Sur ce territoire, le nombre de classes visé dépend de l'état de départ du parc local. On relève 98 % de maisons individuelles, 526 résidences principales recensées, 1 345 habitants, en zone climatique H1b. Ces valeurs ne décident d'aucun projet à elles seules, mais elles fixent l'ordre de grandeur dans lequel un chiffrage à Vallères est crédible.
Reste la question du taux applicable : pour « gagner des classes DPE à Vallères », un ménage très modeste mobilise jusqu'à 32 000 €, un ménage modeste 24 000 €, un ménage intermédiaire 18 000 € et un ménage aux revenus supérieurs 4 000 € sur l'assiette de 40 000 € HT. À deux classes gagnées, l'assiette redescend à 30 000 € HT et les montants suivent dans la même proportion.
L'écueil le plus coûteux reste un scénario dimensionné au ras du seuil, qui bascule d'une classe au contrôle. Sa reprise après coup coûte couramment 10 à 20 % du poste, soit 6 600 € à 13 200 € sur le chiffrage retenu à Vallères — un montant qui n'est jamais couvert une seconde fois par l'aide, déjà consommée.
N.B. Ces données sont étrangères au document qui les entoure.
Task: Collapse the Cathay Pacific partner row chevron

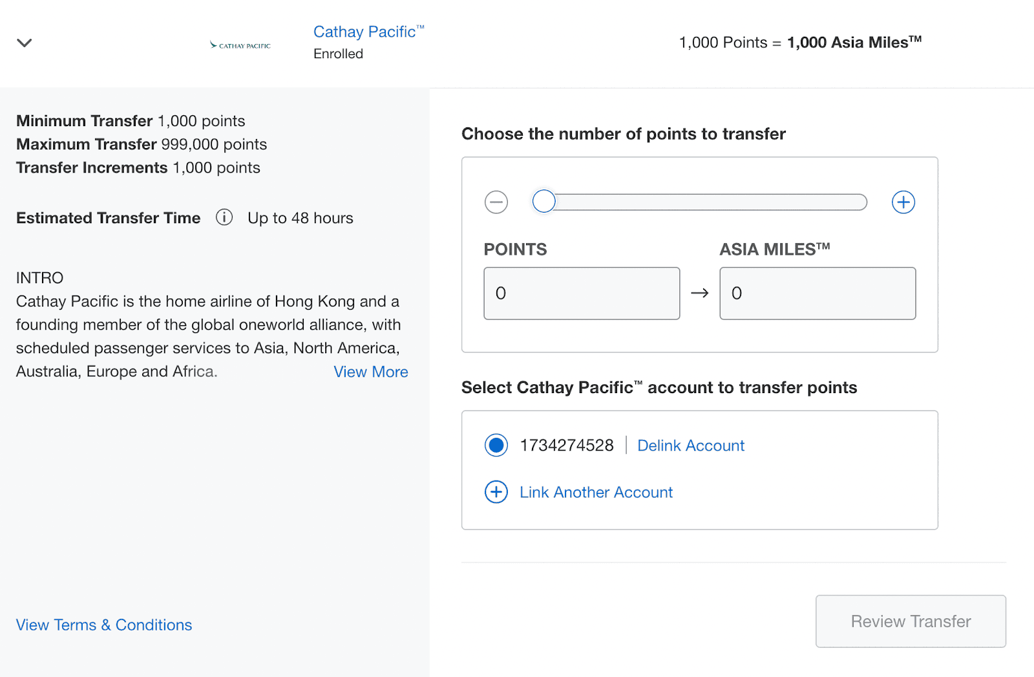Action: (25, 43)
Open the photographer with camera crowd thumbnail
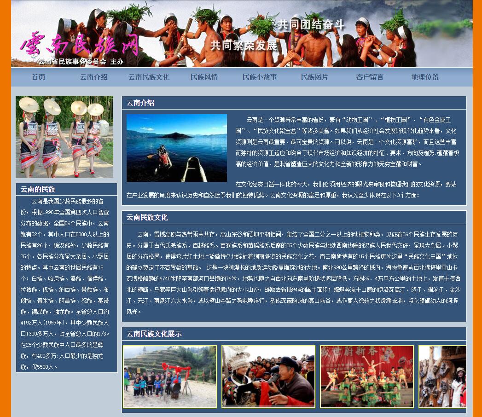The image size is (482, 417). point(268,376)
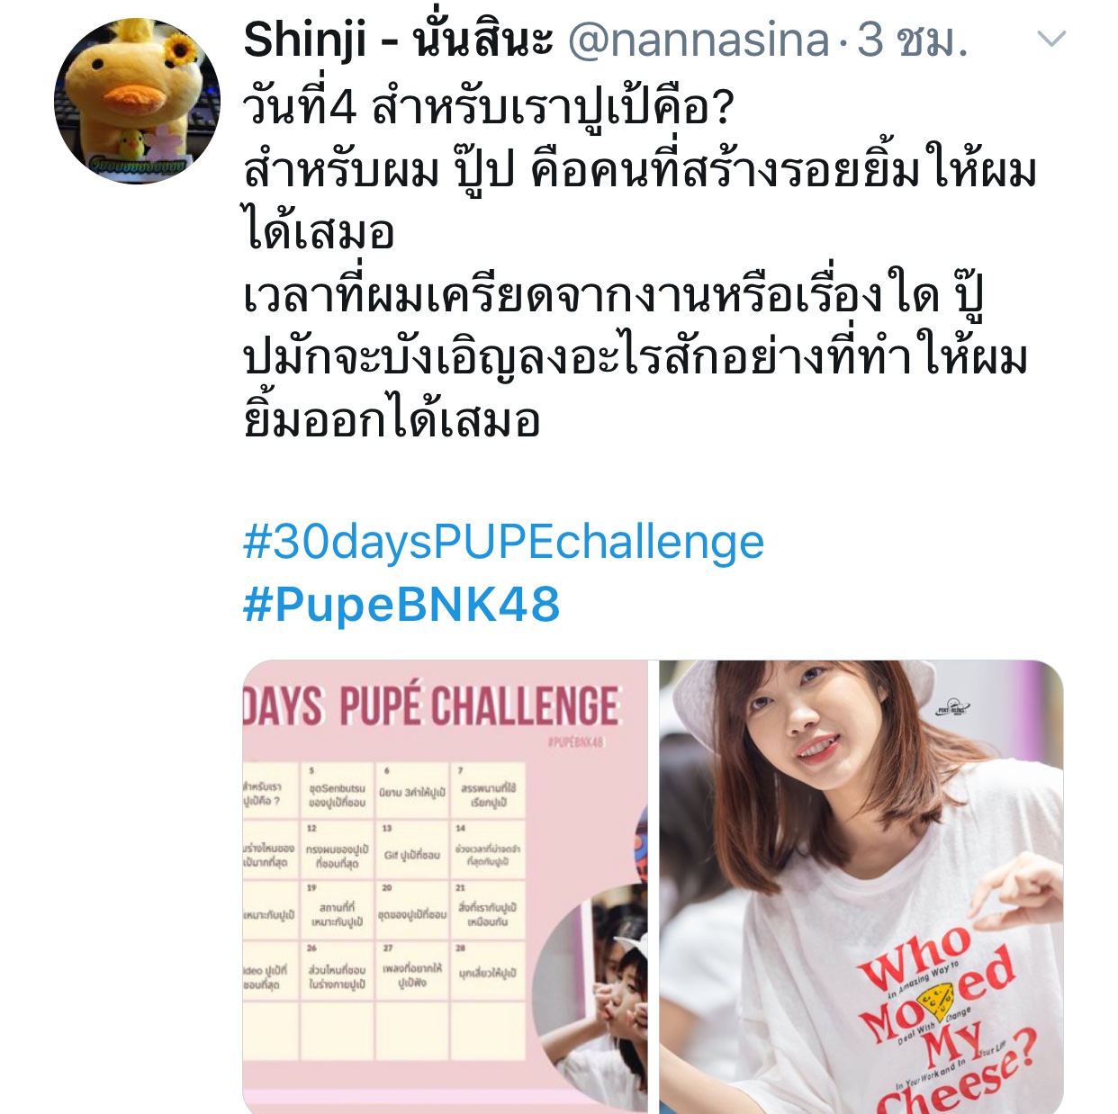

La zone climatique n'est pas un détail administratif : à Vallères, en zone H1b, la base conventionnelle retenue est de 250 kWh/m²/an. C'est elle qui fixe le retour sur investissement de un scénario de gain de classes, de deux à quatre et qui explique qu'un même ouvrage soit prioritaire ici et secondaire dans une zone plus tempérée.
Le marché local ne s'arrête pas à la commune : pour un scénario de gain de classes, de deux à quatre à Vallères, élargir la consultation à l'ensemble du département (Indre-et-Loire) augmente le nombre d'offres comparables sans dégrader la réactivité du chantier.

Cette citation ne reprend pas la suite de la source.